┏━━

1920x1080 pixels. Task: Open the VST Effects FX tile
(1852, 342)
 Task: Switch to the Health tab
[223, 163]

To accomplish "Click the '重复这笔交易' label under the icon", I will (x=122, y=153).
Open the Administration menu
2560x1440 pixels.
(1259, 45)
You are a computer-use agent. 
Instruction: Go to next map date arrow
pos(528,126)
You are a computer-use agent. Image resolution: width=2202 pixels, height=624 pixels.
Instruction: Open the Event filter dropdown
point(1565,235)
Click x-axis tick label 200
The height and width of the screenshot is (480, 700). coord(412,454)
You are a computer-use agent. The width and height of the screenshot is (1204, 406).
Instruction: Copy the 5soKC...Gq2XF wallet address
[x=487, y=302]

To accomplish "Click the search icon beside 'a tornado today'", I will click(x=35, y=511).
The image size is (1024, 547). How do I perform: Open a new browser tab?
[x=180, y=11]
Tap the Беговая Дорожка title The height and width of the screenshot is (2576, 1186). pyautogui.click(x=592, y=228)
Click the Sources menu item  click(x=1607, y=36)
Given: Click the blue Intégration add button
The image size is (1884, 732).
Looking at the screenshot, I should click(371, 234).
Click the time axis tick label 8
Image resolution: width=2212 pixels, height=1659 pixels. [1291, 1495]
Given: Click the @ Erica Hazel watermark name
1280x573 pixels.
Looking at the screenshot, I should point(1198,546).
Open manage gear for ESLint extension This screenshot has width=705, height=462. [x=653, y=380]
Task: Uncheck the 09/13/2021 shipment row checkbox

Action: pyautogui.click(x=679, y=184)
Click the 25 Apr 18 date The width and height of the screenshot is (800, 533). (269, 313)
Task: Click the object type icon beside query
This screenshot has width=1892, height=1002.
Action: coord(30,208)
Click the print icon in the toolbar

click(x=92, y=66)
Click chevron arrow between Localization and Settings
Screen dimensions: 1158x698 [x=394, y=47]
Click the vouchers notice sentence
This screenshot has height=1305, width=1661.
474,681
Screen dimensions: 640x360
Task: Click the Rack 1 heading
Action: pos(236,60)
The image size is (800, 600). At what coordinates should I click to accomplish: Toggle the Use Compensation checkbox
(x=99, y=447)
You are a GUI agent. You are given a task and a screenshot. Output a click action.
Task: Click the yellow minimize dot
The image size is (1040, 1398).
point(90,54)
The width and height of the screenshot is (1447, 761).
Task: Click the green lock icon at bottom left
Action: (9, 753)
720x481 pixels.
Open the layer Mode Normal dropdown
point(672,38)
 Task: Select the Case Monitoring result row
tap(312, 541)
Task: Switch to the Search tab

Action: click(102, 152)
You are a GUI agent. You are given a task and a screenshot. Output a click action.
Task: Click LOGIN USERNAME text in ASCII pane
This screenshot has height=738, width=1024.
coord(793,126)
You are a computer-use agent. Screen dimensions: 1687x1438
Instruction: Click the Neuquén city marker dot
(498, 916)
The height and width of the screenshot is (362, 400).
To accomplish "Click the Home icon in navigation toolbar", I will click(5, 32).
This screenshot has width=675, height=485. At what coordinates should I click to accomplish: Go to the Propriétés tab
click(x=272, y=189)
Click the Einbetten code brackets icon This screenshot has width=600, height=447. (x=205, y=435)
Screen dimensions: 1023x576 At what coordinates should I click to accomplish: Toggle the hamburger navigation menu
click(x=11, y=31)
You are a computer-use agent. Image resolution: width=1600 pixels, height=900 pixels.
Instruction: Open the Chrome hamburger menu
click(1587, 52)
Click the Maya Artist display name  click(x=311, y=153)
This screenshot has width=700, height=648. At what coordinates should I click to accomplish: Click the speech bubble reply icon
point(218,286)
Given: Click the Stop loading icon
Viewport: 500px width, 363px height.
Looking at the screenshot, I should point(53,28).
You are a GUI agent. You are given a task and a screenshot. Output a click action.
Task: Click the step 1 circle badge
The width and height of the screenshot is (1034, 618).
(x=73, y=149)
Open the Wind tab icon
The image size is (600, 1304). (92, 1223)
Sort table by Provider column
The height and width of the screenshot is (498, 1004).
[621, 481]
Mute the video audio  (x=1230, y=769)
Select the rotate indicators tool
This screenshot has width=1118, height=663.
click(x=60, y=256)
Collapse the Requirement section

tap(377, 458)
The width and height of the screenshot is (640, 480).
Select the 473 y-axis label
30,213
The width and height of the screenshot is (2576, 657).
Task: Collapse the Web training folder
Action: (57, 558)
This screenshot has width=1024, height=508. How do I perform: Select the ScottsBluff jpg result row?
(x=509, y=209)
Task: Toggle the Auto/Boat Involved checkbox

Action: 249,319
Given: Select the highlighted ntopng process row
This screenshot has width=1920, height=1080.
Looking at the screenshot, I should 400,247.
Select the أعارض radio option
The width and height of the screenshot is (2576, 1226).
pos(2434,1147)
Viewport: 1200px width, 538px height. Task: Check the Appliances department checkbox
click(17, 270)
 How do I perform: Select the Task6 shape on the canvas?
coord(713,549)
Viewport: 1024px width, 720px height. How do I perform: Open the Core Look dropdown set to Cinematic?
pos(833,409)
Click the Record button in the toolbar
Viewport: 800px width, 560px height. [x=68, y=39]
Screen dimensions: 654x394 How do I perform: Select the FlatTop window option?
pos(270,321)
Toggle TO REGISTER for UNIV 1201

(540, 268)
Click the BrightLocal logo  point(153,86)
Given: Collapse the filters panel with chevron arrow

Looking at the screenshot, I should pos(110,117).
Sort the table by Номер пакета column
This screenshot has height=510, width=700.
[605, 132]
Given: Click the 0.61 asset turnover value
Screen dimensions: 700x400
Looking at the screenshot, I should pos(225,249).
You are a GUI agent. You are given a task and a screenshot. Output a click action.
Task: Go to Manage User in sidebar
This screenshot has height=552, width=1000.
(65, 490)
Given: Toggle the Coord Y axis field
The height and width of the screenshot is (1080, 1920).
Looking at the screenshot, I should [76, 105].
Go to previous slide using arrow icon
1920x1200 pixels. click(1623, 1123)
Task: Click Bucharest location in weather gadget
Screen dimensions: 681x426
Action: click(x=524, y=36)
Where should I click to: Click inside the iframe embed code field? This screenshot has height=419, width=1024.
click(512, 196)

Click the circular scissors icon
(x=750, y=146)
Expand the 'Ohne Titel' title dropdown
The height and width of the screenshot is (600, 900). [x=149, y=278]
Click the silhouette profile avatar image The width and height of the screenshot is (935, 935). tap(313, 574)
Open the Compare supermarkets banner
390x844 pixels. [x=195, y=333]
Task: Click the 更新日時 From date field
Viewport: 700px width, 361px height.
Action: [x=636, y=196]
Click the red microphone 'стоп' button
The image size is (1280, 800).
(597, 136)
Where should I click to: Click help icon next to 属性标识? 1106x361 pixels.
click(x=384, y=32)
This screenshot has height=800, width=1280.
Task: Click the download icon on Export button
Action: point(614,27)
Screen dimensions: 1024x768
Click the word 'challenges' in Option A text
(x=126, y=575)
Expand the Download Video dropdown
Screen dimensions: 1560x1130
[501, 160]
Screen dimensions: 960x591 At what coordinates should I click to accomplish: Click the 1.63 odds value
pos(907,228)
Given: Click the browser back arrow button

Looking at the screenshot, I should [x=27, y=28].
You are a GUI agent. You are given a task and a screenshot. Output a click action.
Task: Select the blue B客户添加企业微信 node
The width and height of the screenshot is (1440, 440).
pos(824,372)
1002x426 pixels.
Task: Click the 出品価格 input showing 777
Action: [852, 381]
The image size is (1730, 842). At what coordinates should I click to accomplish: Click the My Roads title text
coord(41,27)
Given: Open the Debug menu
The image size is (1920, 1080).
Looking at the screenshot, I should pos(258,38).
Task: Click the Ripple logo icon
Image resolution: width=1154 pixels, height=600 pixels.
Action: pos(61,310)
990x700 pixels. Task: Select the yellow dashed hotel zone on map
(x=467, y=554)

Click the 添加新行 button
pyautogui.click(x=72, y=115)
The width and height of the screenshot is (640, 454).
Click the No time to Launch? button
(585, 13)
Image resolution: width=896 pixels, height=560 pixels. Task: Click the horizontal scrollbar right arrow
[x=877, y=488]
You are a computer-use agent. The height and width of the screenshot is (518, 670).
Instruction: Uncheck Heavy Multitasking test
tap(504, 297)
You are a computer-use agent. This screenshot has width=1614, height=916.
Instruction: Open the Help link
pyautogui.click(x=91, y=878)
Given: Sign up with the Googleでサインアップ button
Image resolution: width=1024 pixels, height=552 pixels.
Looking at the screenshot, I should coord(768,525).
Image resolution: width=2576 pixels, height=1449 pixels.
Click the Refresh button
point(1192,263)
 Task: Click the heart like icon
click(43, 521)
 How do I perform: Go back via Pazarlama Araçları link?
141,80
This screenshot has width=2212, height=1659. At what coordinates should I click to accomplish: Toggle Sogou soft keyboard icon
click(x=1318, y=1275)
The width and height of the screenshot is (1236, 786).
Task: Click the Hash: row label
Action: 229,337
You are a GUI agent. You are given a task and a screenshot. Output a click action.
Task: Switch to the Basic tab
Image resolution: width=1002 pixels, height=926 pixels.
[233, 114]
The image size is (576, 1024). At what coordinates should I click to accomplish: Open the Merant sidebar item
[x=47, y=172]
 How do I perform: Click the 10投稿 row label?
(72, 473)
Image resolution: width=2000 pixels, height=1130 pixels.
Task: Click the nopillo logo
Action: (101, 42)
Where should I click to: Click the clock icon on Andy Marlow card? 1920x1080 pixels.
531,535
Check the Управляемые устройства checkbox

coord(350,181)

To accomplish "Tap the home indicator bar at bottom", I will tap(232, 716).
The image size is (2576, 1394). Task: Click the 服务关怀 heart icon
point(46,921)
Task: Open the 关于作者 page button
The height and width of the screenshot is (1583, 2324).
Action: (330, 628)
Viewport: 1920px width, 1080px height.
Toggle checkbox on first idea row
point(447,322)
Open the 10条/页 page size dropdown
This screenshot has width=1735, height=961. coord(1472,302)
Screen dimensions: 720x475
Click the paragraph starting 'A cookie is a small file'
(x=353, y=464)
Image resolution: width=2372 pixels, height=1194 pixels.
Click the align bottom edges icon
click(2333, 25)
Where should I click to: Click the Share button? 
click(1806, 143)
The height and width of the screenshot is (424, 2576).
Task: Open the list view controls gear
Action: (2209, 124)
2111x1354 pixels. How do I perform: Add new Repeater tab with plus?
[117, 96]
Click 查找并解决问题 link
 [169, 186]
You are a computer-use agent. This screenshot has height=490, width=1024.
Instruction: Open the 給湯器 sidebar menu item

┗━━

### [DIRECTIONS FOR THIS TASK]
From the records above, pull out every line that contains the word "dropdown". Copy each of those lines unchanged.

### [SOLUTION FOR THIS EXERCISE]
Instruction: Open the Event filter dropdown
Open the layer Mode Normal dropdown
Viewport: 1024px width, 720px height. How do I perform: Open the Core Look dropdown set to Cinematic?
Expand the 'Ohne Titel' title dropdown
Expand the Download Video dropdown
Open the 10条/页 page size dropdown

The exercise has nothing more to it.